Berdasarkan hadist riwayat Muslim dari Abu Hurairah ra.: Dari Abu Hurairah ra., ia berkata: Pada suatu hari, Rasulullah SAW muncul di antara kaum muslimin. Lalu datang seseorang dan berkata: "Wahai Rasulullah, apakah Iman itu?". Rasulullah SAW bersabda: "Yaitu engkau beriman kepada Allah, kepada malaikat-Nya, kitab-Nya, pertemuan dengan-Nya, para utusan-Nya, dan beriman kepada Hari Kebangkitan akhir".
Orang itu bertanya lagi: "Wahai Rasulullah, apakah Islam itu?". Rasulullah SAW bersabda: "Islam, yaitu engkau beribadah kepada Allah dan tidak menyekutukan-Nya dengan apapun, mendirikan shalat fardhu, memberikan zakat wajib dan berpuasa di bulan Ramadhan".

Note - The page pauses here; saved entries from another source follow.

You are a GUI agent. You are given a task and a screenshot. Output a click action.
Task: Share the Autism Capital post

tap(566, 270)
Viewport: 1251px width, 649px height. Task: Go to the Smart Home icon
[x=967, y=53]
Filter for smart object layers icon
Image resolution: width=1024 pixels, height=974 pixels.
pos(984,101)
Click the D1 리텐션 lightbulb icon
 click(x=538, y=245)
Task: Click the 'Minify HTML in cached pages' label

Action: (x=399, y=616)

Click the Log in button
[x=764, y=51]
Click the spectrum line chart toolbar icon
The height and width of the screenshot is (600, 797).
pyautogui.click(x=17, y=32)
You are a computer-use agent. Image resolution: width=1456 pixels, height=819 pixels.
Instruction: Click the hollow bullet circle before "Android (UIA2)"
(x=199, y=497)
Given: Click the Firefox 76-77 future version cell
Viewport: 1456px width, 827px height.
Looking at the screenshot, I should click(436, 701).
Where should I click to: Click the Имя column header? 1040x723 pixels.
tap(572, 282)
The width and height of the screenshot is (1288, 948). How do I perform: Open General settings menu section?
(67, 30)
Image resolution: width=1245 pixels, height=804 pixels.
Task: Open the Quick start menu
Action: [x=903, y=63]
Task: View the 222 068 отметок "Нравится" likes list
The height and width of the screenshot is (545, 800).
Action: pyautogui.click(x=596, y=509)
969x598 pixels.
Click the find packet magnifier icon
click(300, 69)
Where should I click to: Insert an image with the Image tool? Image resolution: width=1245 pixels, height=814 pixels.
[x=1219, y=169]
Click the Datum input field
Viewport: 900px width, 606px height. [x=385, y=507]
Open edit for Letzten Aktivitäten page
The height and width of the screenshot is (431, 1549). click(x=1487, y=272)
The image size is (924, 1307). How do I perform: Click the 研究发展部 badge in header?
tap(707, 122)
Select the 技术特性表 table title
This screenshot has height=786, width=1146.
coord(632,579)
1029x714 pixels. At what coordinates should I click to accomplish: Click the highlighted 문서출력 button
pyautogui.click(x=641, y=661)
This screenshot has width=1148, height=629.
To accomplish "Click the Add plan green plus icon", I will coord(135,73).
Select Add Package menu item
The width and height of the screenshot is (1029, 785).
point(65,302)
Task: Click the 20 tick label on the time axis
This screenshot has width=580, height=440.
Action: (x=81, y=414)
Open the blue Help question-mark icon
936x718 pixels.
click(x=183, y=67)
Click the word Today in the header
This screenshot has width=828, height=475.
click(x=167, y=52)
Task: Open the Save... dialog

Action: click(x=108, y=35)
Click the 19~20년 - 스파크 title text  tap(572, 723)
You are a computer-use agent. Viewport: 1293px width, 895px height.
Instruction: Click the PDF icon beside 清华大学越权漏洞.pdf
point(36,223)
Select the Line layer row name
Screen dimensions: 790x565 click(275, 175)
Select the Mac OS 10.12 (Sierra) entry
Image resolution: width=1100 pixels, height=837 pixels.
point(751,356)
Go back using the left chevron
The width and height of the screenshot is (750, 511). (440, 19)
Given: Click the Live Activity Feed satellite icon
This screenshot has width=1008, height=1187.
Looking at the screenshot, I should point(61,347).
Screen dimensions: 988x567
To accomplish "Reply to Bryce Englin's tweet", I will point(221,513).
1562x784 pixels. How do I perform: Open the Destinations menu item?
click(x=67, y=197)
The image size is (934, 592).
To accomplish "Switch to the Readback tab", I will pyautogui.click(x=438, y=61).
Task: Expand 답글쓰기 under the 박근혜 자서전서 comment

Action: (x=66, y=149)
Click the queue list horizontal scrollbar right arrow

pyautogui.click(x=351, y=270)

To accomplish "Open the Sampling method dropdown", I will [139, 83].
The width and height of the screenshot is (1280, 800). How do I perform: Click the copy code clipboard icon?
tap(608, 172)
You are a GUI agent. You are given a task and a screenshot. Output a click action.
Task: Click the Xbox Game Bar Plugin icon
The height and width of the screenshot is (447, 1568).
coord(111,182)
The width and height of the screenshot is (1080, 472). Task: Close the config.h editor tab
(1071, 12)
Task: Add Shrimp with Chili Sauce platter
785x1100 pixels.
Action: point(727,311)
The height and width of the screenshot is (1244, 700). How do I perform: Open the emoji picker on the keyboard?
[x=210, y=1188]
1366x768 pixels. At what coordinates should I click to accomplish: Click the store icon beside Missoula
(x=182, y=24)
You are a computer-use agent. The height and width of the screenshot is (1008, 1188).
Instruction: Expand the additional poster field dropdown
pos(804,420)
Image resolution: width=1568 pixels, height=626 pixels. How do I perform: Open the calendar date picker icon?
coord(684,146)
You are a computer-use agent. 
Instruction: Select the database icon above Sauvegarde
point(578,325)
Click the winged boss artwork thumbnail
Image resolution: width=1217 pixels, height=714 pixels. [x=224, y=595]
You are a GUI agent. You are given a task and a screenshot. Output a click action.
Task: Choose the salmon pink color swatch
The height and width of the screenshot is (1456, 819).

Orang itu kembali bertanya: "Wahai Rasulullah, apakah Ihsan itu?". Rasulullah SAW bersabda: "Yaitu engkau beribadah kepada Allah seolah-olah engkau melihat-Nya. Jika engkau tidak mampu melihat-Nya, maka ketahuilah bahwa Dia selalu melihatmu".

Proses dari Tidak tahu menjadi Tahu perintah, larangan, pahala dan ancaman dalam Islam adalah Syariat. Tahu akan hal tersebut (Syariat) dalam Islam. Bagaimana dari Tahu menjadi mengerti karena sudah melakukan cara-cara perintah, larangan, pahala dan ancaman tersebut disebut sebagai tingkatan Tarekat. Proses dari TIDAK TAHU menjadi MENGERTI inilah yang disebut sebagai penge-TAHU-an bagi umat Islam sebagai landasan dasarnya. Sampai tingkat ini disebut sebagai Muslim yang tingkat keimanannya sebagai “Ilmul Yaqin”. Tidak dibutuhkan sebuah proses pembelajaran yang panjang untuk mencapai tingkat pengertian, cukup bermodal penurut (Taat) dan mau belajar, mungkin ditambah dengan proses doktrin dari seseorang atau sesuatu yang berpengaruh dilingkungannya, maka umat Islam akan menjadi mengerti.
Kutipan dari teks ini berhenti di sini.